When I run the scrape.py, the final JSON created is blank without any ids in it. It was working last week. Does anyone know how to solve it?

jaackland · 2020-02-10T17:27:47Z

I also have this problem, it used to work and now doesn't. My suspicion is that the problem is with the css selector. Maybe Twitter recently changed the way they store tweet ids in the css file? I also don't really know what I'm talking about because I'm pretty new to python. If you figure it out, please let me know!

jaackland · 2020-02-11T10:31:00Z

@shenyizy I think I've fixed it but I'm not entirely confident this is logic error free. It's a bit messy, but the trick is to use a new and less effective css selector. I've noticed three problems so far but I've been able to work around:

The new selector will also select for hyperlinks on the names of users being replied to, so to work around that I remove all the list items that aren't fully numeric. But if your user was replying to someone with a fully numeric handle then this data point would slip through. There might be a better way to fix that than this.
It also tends to duplicate a lot of tweet ids but this really doesn't matter because duplicates are removed at the end of the script.
The json file doesn't get wiped at any point, so if you run for two users in a row, the second user will inherit all of the first user's tweets. My solution is to manually delete the all_ids.json between runs, which is clunky but functional.

New selector:

twitter_ids_filename = 'all_ids.json'
days = (end - start).days + 1
tweet_selector = 'article > div > div > div > div > div > div > a'
user = user.lower()
ids = []

New loop:

for day in range(days):
    d1 = format_day(increment_day(start, 0))
    d2 = format_day(increment_day(start, 1))
    url = form_url(d1, d2)
    print(url)
    print(d1)
    driver.get(url)
    sleep(delay)
    try:
        found_tweets = driver.find_elements_by_css_selector(tweet_selector)
        all_tweets = found_tweets[:]
        increment = 0
        
        while len(found_tweets) >= increment:
            print('scrolling down to load more tweets')
            driver.execute_script('window.scrollTo(0, document.body.scrollHeight);')
            sleep(delay)
            found_tweets = driver.find_elements_by_css_selector(tweet_selector)
            all_tweets += found_tweets[:]
        
            print('{} tweets found, {} total'.format(len(found_tweets), len(ids)))
            increment += 10   
        
        for tweet in all_tweets:
            try:
                id = tweet.get_attribute('href').split('/')[-1]
                ids.append(id)
            except StaleElementReferenceException as e:
                print('lost element reference', tweet)
        
        print(ids)

    except NoSuchElementException:
        print('no tweets on this day')
    start = increment_day(start, 1)

finalids = [tweetid for tweetid in ids if tweetid.isdigit() == True]

New writetofile

try:
    with open(twitter_ids_filename) as f:
        all_ids = finalids + json.load(f)
        data_to_write = list(set(all_ids))
        print('tweets found on this scrape: ', len(finalids))
        print('total tweet count: ', len(data_to_write))
except FileNotFoundError:
    with open(twitter_ids_filename, 'w') as f:
        all_ids = finalids[-]
        data_to_write = list(set(all_ids))
        print('tweets found on this scrape: ', len(finalids))
        print('total tweet count: ', len(data_to_write))
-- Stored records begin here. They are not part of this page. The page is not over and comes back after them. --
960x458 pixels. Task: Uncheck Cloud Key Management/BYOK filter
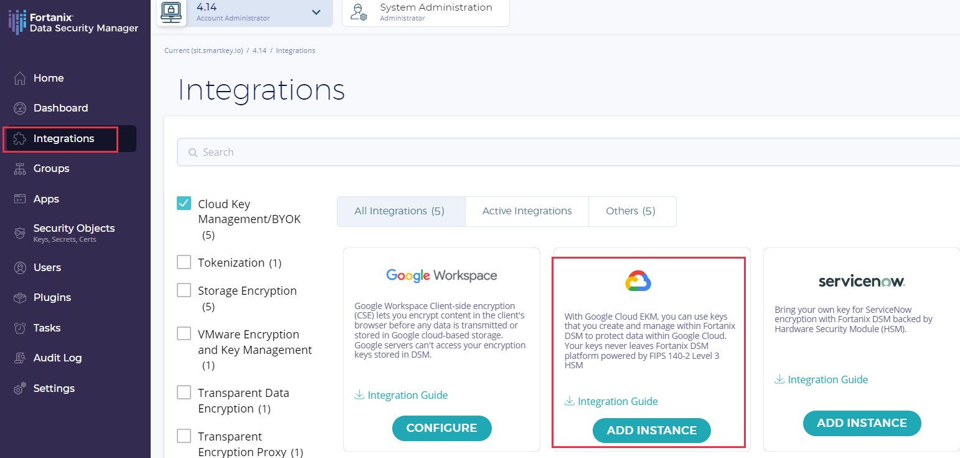[x=184, y=204]
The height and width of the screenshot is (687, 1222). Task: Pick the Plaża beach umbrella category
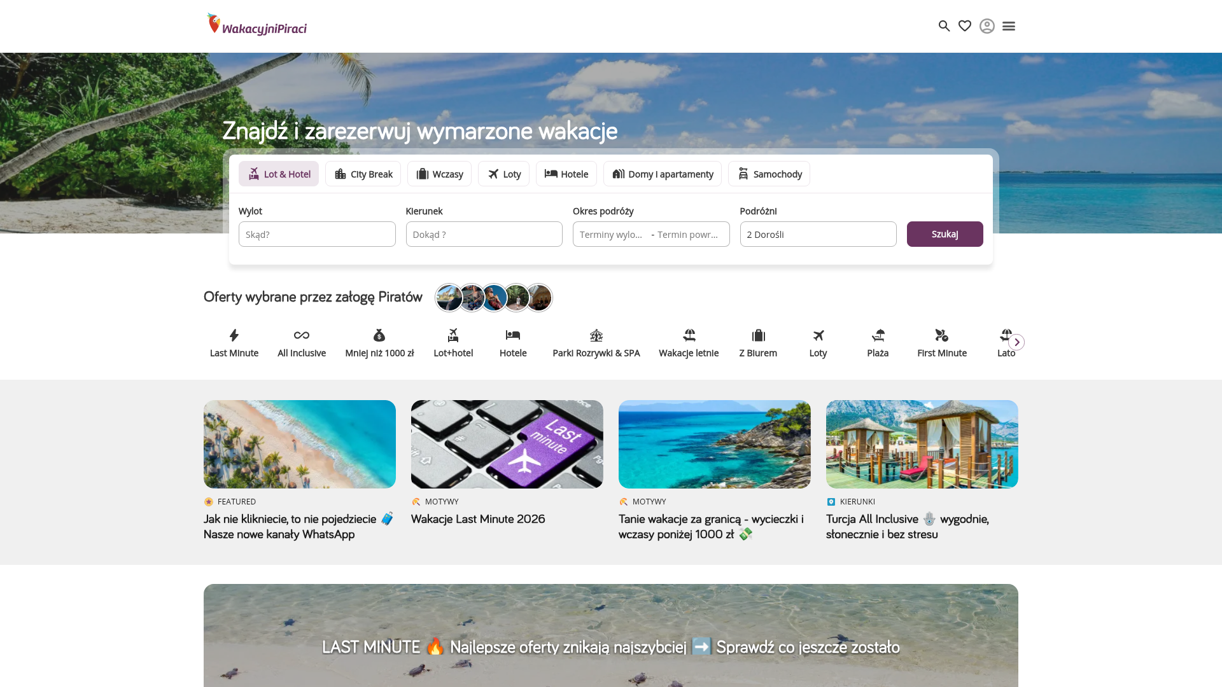tap(878, 343)

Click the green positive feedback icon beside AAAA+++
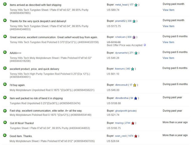[5, 52]
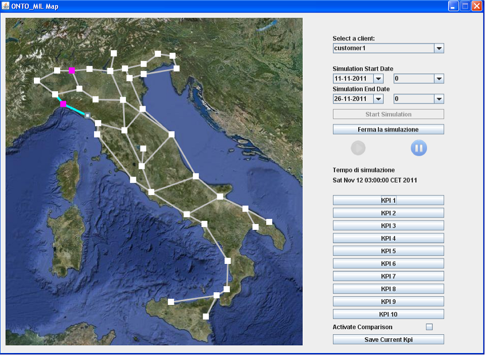Select the magenta node at the cyan route start
Viewport: 486px width, 356px height.
(x=63, y=104)
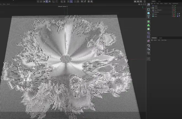Image resolution: width=182 pixels, height=119 pixels.
Task: Disable the Torus object's green checkmark
Action: click(x=175, y=16)
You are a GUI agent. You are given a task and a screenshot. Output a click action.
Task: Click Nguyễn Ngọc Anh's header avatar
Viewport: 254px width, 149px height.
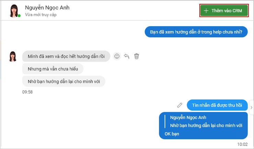click(x=14, y=11)
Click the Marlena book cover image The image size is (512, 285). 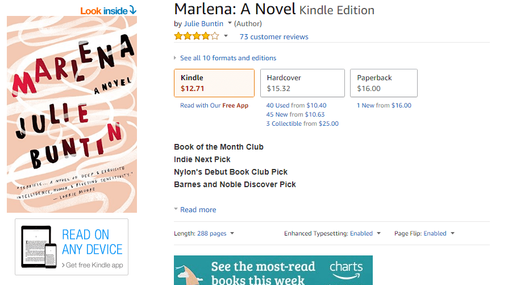72,114
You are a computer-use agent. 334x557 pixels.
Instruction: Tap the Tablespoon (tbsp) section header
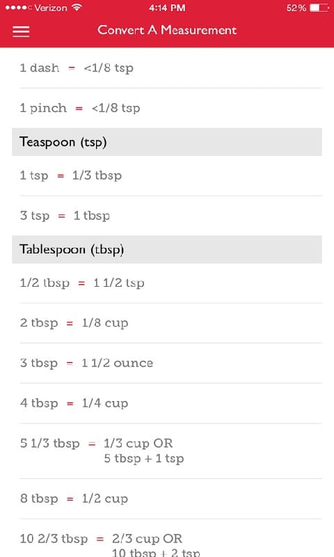coord(167,249)
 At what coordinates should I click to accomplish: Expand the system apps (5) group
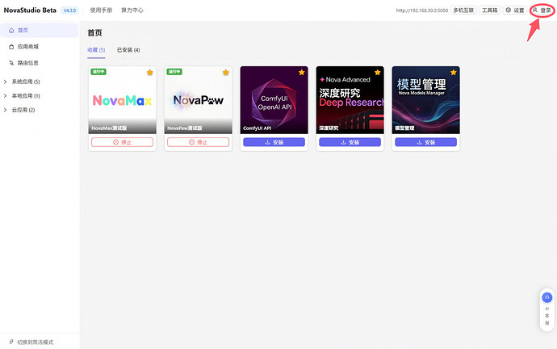tap(22, 82)
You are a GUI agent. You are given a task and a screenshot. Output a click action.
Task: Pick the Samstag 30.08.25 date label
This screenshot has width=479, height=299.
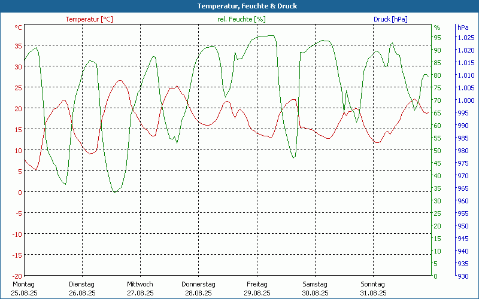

with open(twitter_ids_filename, 'w') as outfile:
    json.dump(data_to_write, outfile)

Hope that works for you too!

ghost · 2020-02-16T13:33:45Z

@jaackland Thanks for sharing a solution. However, when I run this code, it doesn't get out of the "while len(found_tweets) >= increment:" loop. The problem is coming from the "all_tweets" variable. There is nothing added to that variable and so it never gets out of that loop. Any alternative solution?

jaackland · 2020-02-16T13:56:28Z

@Ahsancode Sorry I should have made clearer that that isn't a full script. Are you substituting that into the original Scrape.py?

ghost · 2020-02-16T14:02:06Z

@jaackland No worries, I am aware that this isn't the full script. The original version was also working for me until now. I just made the same adjustments as you did. It is the "tweet_selector" that is giving me problems at the moment.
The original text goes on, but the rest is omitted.